Nature Will Not Bore You

When boredom strikes, great things happen. We all have done things we probably would not have ordinarily had we not been bored. For this reason I think boredom receives a bad rap.

Oddly, when I think of the word boredom my mind is immediately drawn to John Muir. Muir was the forerunner in American conservation and we have him to thank for our National Parks Foundation. He was a bit of and odd bird though. He was often gone for weeks if not months just wandering in the wilderness exploring creation.

I guess I think of him because I feel like he was never bored. He found so much enjoyment in the world that he needed to merely be outside and his mind and intellect exploded into wondrous fascination. He love nature and saw it as his playground so of course he was never bored.

I love this ideal by which Muir lived. We have created so many alternative entertainment tools that we cannot merely enjoy the great outdoors. I find it ironic that the people who claim to be “bored” are really missing facebook, playstation, X- box, their i-pod…hasn’t God given us an enormous amount to enjoy?
+===+
### Exercise set
A. In the text on nature and boredom, what do we have John Muir to thank for?
B. Repeat word for word the section of the text on nature and boredom that opens with "Nature Will Not" and closes after "wilderness exploring creation.".

### Dataset extract
+===+
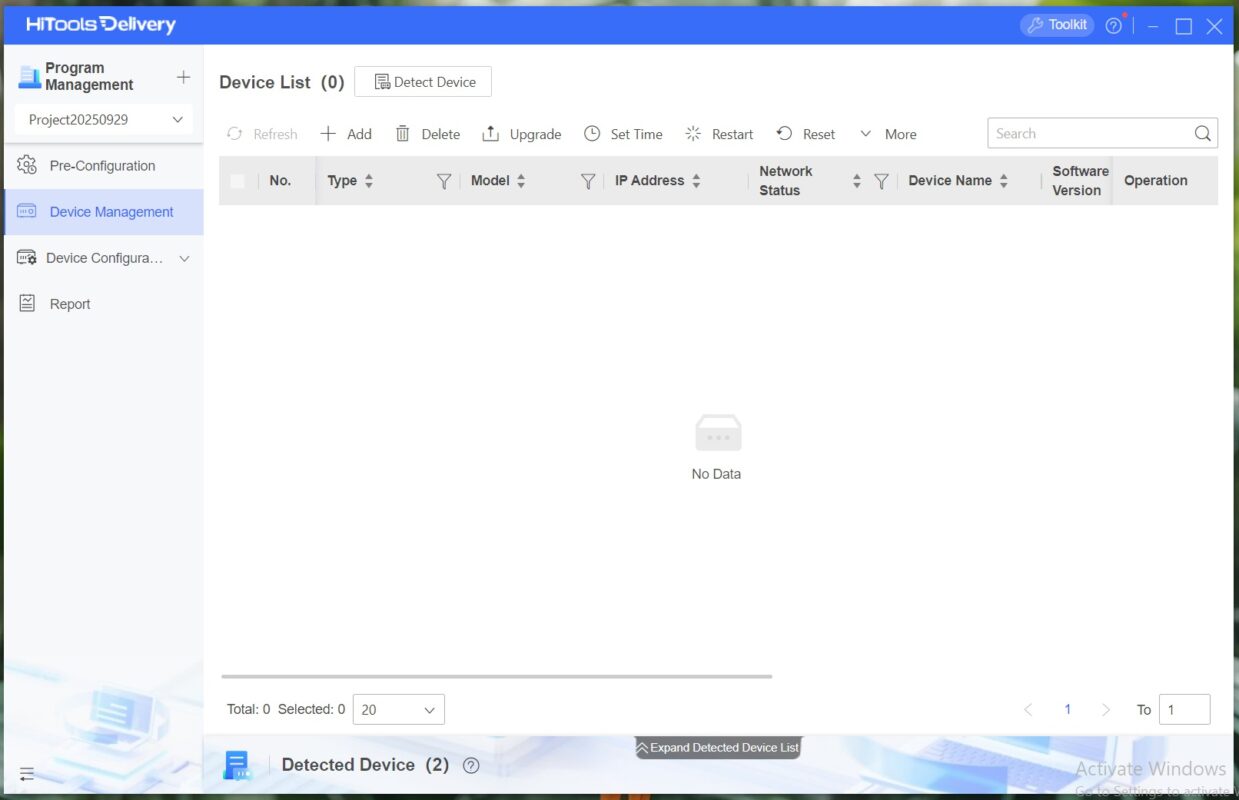Open Pre-Configuration in the sidebar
+===+
### Activity answers
A. Our National Parks Foundation.

B.
Nature Will Not Bore You

When boredom strikes, great things happen. We all have done things we probably would not have ordinarily had we not been bored. For this reason I think boredom receives a bad rap.

Oddly, when I think of the word boredom my mind is immediately drawn to John Muir. Muir was the forerunner in American conservation and we have him to thank for our National Parks Foundation. He was a bit of and odd bird though. He was often gone for weeks if not months just wandering in the wilderness exploring creation.